Tutu Jones (born September 9, 1966) is an American electric blues and soul blues guitarist, singer and songwriter. He has cited Freddie King and Z. Z. Hill as influences on his playing style. Since 1994, Jones has released five albums.

Life and career
John Jones Jr. was born in Dallas, Texas, United States, the son of a Dallas-based R&B guitarist, Johnny B. Jones. Through his father's work, he was introduced to house guests such as Freddie King, L. C. Clark, Ernie Johnson and Little Joe Blue. Jones began playing the guitar by the age of five, by which time he had acquired his nickname Tutu from his father.
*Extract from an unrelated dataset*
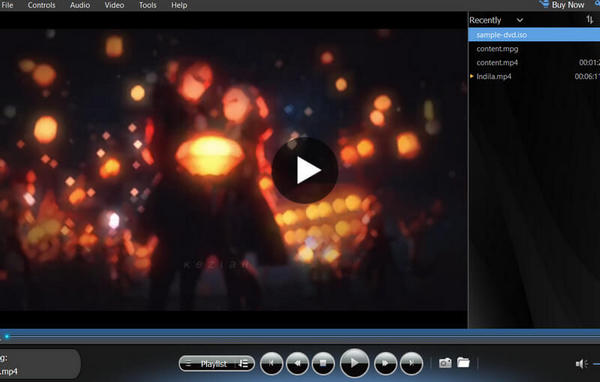
Task: Toggle the Playlist panel button
Action: coord(209,364)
He began his career in adolescence, as a drummer, graduating from backing his uncles Barefoot Miller and L. C. Clark (the latter in 1976) to working with Z. Z. Hill and R. L. Burnside.
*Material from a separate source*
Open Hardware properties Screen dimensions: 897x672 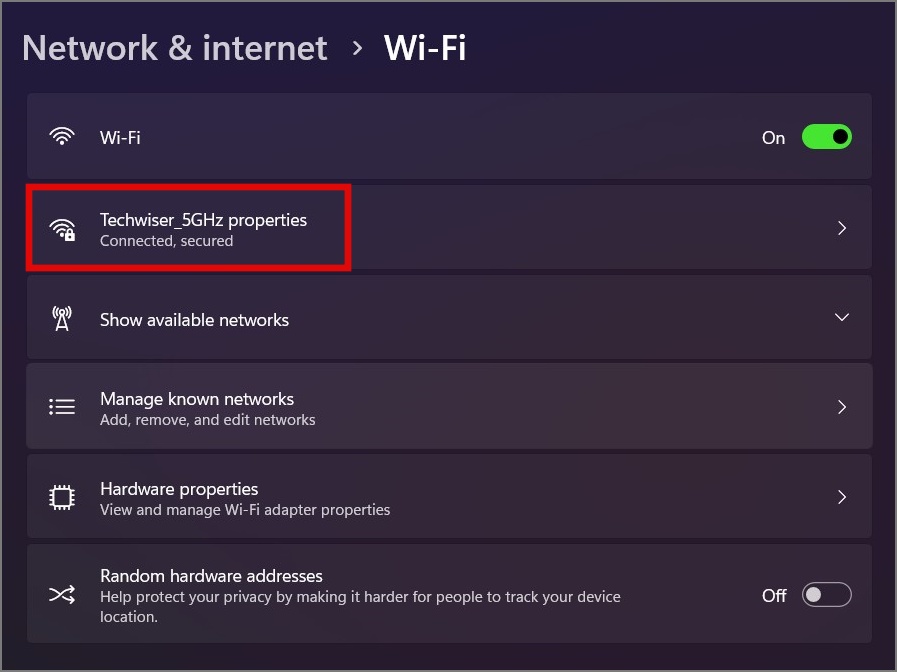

Meanwhile, working on his own guitar playing, by 1989 Jones had moved on to fronting his own bands. This in led to the recording of his debut album, I'm For Real, on JSP Records in 1994. It was nominated for a W. C. Handy Award. Blues Texas Soul followed two years later, and Staying Power in 1998.

A live album, Tutu Jones Live, was issued in 2005 by Doc Blues Records. A journalist at the Austin Chronicle then stated, "bluesmen are traditionalists, but Jones learns how to mesh soulful wails with syrupy blues that are as sweaty live as they are in quiet studios."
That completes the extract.